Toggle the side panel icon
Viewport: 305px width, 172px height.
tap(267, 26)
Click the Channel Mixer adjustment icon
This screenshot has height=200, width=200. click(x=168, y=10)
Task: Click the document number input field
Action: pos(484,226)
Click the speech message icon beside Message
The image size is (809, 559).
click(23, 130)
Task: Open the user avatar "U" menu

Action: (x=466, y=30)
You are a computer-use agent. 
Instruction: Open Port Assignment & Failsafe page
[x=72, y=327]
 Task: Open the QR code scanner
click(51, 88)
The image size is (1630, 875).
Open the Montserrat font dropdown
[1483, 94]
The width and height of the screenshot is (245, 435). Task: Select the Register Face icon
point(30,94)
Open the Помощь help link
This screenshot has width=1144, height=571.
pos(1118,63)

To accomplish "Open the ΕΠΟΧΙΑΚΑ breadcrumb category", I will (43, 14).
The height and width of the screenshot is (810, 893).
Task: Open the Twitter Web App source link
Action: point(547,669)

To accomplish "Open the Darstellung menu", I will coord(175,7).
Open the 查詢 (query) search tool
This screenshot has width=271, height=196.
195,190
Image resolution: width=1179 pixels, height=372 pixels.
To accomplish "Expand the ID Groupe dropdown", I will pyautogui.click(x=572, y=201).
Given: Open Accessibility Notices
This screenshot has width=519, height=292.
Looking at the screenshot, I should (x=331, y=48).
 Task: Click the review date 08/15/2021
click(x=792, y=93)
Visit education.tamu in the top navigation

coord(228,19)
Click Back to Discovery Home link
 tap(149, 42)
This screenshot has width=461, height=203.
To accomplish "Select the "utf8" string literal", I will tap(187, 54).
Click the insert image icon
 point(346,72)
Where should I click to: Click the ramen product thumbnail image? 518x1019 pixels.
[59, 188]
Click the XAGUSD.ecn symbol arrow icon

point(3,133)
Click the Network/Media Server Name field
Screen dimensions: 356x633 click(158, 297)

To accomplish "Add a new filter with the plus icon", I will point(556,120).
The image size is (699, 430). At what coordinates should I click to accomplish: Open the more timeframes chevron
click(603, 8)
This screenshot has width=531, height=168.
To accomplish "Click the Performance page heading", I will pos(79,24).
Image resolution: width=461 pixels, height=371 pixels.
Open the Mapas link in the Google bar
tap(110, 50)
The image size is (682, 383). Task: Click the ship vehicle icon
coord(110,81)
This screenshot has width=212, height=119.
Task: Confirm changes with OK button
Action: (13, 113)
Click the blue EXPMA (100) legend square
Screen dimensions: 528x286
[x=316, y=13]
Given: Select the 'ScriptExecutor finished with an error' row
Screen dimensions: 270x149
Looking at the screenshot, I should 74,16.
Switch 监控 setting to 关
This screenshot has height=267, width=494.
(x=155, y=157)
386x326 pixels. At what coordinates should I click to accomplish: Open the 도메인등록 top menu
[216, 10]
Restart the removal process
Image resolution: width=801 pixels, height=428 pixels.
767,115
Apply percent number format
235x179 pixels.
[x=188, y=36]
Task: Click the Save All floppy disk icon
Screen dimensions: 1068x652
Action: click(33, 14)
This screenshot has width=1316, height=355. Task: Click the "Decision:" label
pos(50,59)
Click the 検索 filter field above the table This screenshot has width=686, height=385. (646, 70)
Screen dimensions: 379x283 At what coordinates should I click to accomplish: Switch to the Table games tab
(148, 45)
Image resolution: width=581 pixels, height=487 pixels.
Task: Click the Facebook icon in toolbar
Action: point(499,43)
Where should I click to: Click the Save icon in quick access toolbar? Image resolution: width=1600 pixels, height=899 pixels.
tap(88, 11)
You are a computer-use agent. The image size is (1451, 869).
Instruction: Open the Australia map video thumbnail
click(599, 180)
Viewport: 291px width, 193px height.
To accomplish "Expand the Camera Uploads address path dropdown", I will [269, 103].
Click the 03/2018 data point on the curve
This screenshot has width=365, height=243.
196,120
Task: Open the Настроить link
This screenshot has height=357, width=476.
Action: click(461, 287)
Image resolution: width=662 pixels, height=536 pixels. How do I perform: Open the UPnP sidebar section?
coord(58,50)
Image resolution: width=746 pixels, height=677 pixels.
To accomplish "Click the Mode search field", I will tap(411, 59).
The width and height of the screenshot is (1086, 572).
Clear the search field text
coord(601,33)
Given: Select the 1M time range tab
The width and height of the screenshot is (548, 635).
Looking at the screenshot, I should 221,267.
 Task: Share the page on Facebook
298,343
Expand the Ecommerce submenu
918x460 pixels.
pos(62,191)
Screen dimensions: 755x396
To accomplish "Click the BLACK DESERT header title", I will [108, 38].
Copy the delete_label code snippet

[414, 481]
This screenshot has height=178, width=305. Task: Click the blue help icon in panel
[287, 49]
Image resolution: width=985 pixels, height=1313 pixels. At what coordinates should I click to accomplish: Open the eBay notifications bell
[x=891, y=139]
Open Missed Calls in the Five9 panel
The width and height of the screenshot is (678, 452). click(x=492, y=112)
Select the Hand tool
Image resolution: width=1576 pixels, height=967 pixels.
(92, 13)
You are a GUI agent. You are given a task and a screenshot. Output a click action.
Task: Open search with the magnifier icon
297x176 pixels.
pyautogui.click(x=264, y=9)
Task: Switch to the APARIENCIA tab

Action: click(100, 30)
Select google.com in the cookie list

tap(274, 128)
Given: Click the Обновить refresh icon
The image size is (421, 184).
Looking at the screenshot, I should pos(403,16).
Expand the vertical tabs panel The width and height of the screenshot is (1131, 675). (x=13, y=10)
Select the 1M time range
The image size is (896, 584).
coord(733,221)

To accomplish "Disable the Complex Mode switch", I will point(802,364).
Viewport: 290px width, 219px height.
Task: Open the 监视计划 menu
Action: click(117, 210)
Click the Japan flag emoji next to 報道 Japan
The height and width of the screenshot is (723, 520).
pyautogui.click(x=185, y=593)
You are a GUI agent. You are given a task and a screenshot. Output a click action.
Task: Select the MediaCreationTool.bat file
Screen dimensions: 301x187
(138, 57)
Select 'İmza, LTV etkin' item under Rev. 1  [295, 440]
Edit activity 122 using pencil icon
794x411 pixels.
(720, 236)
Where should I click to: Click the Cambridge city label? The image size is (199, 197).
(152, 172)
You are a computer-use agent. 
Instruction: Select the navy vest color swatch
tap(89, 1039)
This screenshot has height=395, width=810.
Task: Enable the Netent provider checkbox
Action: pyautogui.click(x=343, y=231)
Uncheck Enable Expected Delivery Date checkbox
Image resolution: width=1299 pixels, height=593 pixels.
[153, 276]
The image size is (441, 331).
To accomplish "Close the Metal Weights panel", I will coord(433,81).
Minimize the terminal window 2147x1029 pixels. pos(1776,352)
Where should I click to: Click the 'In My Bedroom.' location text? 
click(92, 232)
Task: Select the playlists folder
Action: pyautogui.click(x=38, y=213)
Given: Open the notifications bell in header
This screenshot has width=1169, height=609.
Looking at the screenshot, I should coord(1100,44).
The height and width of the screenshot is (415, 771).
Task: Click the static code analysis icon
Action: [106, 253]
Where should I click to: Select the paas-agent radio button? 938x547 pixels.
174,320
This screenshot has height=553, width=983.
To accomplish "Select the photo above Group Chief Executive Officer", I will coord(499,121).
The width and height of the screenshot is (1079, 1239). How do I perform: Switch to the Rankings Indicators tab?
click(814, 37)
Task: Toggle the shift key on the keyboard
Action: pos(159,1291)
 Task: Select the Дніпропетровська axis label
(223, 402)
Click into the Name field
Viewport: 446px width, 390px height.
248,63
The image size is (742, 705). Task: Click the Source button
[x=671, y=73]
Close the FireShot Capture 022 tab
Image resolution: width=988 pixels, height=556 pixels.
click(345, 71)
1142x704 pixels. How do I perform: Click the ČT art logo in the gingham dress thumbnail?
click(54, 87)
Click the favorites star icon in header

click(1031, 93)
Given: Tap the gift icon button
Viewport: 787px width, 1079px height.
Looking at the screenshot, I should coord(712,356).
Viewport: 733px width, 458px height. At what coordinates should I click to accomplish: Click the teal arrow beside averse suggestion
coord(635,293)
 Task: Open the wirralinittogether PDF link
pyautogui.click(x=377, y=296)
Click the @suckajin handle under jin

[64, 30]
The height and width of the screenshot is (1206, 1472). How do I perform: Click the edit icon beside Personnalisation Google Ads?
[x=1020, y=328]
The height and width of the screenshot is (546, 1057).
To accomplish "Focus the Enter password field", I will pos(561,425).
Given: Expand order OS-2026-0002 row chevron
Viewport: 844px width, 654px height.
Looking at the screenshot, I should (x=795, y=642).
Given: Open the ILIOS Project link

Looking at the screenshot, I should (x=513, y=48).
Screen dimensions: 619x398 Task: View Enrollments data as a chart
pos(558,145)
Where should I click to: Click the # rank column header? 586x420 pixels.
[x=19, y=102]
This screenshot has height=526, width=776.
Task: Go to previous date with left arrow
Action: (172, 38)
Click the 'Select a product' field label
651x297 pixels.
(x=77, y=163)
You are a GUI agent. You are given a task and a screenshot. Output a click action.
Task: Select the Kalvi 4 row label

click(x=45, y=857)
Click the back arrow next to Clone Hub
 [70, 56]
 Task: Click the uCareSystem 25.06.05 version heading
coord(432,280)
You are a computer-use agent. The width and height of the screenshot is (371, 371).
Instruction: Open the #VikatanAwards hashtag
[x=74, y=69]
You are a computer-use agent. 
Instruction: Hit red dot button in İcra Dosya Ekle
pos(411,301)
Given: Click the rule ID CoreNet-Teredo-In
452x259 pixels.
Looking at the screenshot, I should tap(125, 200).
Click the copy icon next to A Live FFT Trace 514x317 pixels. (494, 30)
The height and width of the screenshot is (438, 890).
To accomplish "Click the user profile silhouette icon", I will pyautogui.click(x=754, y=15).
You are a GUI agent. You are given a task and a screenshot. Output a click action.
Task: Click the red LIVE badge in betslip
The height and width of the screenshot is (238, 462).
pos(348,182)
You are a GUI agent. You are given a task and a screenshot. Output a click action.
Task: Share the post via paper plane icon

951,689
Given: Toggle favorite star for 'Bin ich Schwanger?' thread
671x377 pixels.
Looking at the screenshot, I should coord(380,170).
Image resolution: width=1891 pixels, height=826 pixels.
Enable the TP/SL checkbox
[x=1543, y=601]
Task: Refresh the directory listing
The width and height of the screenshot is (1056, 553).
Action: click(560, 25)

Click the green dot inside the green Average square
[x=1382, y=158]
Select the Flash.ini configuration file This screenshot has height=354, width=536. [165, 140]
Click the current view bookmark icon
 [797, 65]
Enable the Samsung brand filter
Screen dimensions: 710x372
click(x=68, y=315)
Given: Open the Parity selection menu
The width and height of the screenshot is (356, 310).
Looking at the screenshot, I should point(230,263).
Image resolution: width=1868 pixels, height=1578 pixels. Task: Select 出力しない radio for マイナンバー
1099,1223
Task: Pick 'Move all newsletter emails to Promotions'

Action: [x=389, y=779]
━━━━━━
§ **WRITTEN INSTRUCTION**
Edit the entries from the line containing "The width and height of the screenshot is (245, 435)." to the line containing "pos(1118,63)", replacing "Register Face" with "Scan Face" and leaving everything else unchanged.

§ **CORRECT ANSWER**
The width and height of the screenshot is (245, 435). Task: Select the Scan Face icon
point(30,94)
Open the Помощь help link
This screenshot has width=1144, height=571.
pos(1118,63)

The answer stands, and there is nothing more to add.